French terror suspect shot in head by police

March 22, 2012 01:01 pm | Updated December 04, 2021 10:54 pm IST - Toulouse, France

A French prosecutor says that a gunman who claimed responsibility for a radical Islam-inspired killing spree was shot in the head by police.

Francois Molins says Mohamed Merah, a 23-year-old Frenchman of Algerian origin, filmed all three of his attacks in recent days that killed three Jewish schoolchildren, a rabbi and three paratroopers.

Mr. Molins said on Thursday that “everything was done to try to arrest him alive.”

Police entered his apartment following a 32-hour standoff. Mr. Molins says the gunman came out of the bathroom shooting wildly and aggressively and was shot in the head as he jumped out of the window.

Earlier, Interior Minister Claude Gueant said the suspect was found holed up in the bathroom after police entered his apartment on Thursday morning to end a 32-hour standoff. Police and the suspect exchanged gunfire before Merah died, with two police wounded in the firefight.

Police said, in hours of negotiations on Wednesday when the standoff first began, Merah admitted to being proud of killing a rabbi, three Jewish children and three French paratroopers in three separate motorcycle shooting attacks. They are believed to be the first killings inspired by Islamic radical motives in France in more than a decade.

Elite police squads set off sporadic blasts throughout the night and into the morning some blew off the apartment’s shutters in what officials described as a tactic aimed to pressure Merah to give up.

A new set of detonations, known as flash bangs, resounded at 10.30 a.m. (3 p.m. IST), beginning the end to the standoff.

“We still want him alive so he can be tried and so the families can mourn properly,” Foreign Minister Alain Juppe told Europe 1 radio before the firefight on Thursday.

Police said Merah told negotiators he killed a rabbi and three young children at a Jewish school on Monday and three French paratroopers before that avenge the deaths of Palestinian children and to protest the French Army’s involvement in Afghanistan, as well as a government ban last year on face-covering Islamic veils.

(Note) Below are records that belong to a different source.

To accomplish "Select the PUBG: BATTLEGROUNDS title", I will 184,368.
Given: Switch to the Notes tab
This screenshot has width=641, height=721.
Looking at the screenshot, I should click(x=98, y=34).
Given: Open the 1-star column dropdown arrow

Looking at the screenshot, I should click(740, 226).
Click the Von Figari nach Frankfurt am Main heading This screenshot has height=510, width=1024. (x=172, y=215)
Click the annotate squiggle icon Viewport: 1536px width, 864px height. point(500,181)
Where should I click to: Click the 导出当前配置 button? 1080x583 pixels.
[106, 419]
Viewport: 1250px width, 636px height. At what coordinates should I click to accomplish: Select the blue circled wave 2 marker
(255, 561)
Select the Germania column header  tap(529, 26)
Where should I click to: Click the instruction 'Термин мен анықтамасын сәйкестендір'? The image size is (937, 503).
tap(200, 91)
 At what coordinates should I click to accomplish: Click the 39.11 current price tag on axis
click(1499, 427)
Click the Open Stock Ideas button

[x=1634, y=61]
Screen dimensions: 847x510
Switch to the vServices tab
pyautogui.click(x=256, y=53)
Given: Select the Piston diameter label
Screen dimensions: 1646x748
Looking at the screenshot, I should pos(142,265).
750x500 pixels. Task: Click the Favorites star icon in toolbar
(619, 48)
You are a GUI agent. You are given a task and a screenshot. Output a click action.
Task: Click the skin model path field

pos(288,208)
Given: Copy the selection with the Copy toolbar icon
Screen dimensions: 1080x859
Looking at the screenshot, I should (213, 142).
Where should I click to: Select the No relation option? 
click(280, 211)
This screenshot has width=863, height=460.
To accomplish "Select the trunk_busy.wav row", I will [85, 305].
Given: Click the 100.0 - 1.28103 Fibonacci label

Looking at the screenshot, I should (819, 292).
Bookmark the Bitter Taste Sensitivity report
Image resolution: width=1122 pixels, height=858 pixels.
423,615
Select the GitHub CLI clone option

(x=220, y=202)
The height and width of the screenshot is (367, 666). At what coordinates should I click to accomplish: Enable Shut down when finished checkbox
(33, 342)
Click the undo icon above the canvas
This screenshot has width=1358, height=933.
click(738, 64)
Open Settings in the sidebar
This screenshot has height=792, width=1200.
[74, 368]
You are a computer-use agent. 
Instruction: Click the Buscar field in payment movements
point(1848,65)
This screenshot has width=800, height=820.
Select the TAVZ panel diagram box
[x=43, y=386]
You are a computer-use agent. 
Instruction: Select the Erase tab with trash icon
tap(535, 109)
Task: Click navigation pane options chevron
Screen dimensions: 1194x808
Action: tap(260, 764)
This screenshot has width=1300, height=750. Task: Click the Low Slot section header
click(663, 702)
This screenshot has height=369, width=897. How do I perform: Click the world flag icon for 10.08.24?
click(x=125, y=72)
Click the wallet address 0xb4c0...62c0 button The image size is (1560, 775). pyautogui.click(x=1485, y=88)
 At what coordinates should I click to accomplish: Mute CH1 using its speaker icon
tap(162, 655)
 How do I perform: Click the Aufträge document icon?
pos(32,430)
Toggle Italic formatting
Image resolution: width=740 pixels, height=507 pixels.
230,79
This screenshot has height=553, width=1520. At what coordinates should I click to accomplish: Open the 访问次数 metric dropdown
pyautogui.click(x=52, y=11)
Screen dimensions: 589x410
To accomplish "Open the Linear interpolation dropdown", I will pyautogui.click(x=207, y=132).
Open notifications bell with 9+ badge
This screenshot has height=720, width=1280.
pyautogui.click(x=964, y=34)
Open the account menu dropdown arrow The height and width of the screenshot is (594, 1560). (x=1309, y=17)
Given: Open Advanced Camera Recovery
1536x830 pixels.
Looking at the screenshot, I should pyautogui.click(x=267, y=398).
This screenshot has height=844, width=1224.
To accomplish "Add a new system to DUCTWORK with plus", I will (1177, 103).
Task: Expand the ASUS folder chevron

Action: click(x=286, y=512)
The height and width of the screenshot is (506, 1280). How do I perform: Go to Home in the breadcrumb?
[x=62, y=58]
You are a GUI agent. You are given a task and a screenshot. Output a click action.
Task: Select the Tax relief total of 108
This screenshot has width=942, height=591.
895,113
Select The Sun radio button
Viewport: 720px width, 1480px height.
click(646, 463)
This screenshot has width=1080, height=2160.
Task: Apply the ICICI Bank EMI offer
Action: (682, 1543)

French authorities like others across Europe have long been concerned about “lone-wolf” attacks by young, Internet-savvy militants who find radical beliefs online, since they are harder to find and track.

“Lone wolves are formidable adversaries,” Mr. Gueant said.

Even before Merah’s death, the lawyer who had defended him for years on a series of criminal charges predicted a dramatic and somber end to the standoff.

“He wants to show he is exceptional, omnipotent, and this approach can only end up as something tragic,” Christian Etelin said on news channel i-Tele on Thursday.

“He felt rejected by the periods of detention he was handed out, and for his wish to defend France in the Army. Now, he is in a process of hate,” Mr. Etelin said.

Police said they had to capture Merah to prevent more deaths.

“He has no regrets, except not having more time to kill more people, and he boasts that he has brought France to its knees,” prosecutor Francois Molins told a news conference on Wednesday.